Time travel: in our high-tech future, this 'freak of nature' could happen
Dick Pelletier
2013-10-01 00:00:00




    Of course, today, this scenario is only fiction; but the recent possible discovery of the Higgs boson by researchers at the Cern Large Hadron Collider, have encouraged a few bold future-thinkers, to believe that the LHC might one day be able to send information with a hypothetical particle called the 'Higgs singlet' to another time.

    Vanderbilt University researchers Tom Weiler and Chui Man Ho believe Higgs singlets have the ability to jump out of our three dimensions of space and one of time, and into a hidden dimension thought to exist by some advanced physics models. By traveling through this hidden dimension, these freaks of nature could move forward or backward in time and then reappear in the future or past.

    Future watchers predict that this discovery, combined with research efforts to demystify consciousness, expected to happen by the 2040s; could turn the above Time Portal scene into reality by century's end.

    However, will we ever build machines that can transport human bodies through time? Theoretical physicist Michio Kaku sees this as a real possibility in the distant future. Kaku explains in this video.

    Even though the laws of physics do permit time travel, the idea for humans to travel backwards in time is fraught with complications.

    Say we go back in time and stop our parents from getting together. This would prevent us from being born; we would not exist, thus our journey in time could not have happened. Scientists call this a paradox. By altering events in the past, we created a present different from the one that already exists.
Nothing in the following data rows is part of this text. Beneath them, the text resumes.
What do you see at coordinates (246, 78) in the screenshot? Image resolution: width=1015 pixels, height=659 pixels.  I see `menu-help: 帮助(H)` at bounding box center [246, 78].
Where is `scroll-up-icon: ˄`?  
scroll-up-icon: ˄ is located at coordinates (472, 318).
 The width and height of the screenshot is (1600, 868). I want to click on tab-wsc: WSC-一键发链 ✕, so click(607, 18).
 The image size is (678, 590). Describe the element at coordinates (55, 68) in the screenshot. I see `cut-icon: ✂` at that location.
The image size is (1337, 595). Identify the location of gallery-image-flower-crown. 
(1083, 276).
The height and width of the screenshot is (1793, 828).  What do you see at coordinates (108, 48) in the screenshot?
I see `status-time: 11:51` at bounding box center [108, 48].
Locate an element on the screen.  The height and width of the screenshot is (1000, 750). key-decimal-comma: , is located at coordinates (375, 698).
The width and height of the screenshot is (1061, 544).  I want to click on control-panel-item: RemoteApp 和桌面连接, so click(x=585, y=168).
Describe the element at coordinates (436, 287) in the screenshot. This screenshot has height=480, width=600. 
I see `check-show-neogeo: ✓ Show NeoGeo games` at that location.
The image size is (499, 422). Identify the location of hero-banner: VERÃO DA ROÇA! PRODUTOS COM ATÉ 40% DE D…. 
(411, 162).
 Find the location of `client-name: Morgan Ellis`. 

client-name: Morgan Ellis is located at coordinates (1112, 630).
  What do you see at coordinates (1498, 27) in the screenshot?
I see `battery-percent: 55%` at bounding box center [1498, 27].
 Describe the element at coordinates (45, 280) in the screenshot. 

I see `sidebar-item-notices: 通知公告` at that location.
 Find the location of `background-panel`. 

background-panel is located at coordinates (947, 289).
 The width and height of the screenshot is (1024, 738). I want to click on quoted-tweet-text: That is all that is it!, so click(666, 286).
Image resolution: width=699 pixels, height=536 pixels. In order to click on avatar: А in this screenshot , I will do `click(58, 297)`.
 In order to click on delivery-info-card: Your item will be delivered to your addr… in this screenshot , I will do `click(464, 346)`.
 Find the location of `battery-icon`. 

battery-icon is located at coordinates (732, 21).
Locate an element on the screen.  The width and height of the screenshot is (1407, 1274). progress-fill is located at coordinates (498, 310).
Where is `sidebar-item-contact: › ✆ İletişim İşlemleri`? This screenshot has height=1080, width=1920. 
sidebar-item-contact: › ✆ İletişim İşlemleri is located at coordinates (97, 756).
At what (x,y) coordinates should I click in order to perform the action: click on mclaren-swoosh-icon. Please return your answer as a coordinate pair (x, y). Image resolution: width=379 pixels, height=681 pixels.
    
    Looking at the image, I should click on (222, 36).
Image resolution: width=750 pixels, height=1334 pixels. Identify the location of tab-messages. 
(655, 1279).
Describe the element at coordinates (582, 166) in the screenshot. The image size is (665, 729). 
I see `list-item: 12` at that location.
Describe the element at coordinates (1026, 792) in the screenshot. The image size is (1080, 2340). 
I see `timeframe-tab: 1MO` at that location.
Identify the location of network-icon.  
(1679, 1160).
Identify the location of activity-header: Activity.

    Clearly, mischievous time travelers from the future cannot change today's present. People are not suddenly disappearing because a rerun of events has prevented their birth.

    Therefore, something else may be stopping future time travelers from disrupting our present, and many experts believe they know what it is: parallel universes.

    This holds that our universe, as suggested in the Gwyneth Paltro film, Sliding Doors, can split off into a myriad of alternate universes. If you travel in time and prevent your parents from meeting, you will find yourself in a parallel universe, one where you never existed before, a world where you appear as a time traveler from another universe. But beware; you may never be able to return to your original world.

    In addition to traveling back in time for exciting adventures, some believe this technology, with the help of predicted advances in neuroscience, might one day be used to help deceased people regain life.

    We would send information-seeking nanobots back in time with instructions to scan the brains of lost loved ones moments before they died; then bring that scanned copy to our time and transfer it to a newly-cloned body. Because we can't change the past, our loved one's original body would still die, but a copy of their mind, with emotions and memories intact, would gain a second chance at life in our future world.

    Will reviving the dead in this manner ever become reality? Though seemingly impossible today, with science advancing exponentially, we are in the midst of the greatest acceleration of change in history.

    Every scenario mentioned in this article is consistent with the known laws and theories of physics and biology, and are within the capabilities of human comprehension and accomplishment. Many believe we are in position to achieve this positive future, and much of it could even unfold during our lifetime.

    Science fiction stories about space travel inspired us to land on the moon. Will time travel stories inspire us to create real time travel? This writer believes that they will. "Back to the Future," here we come!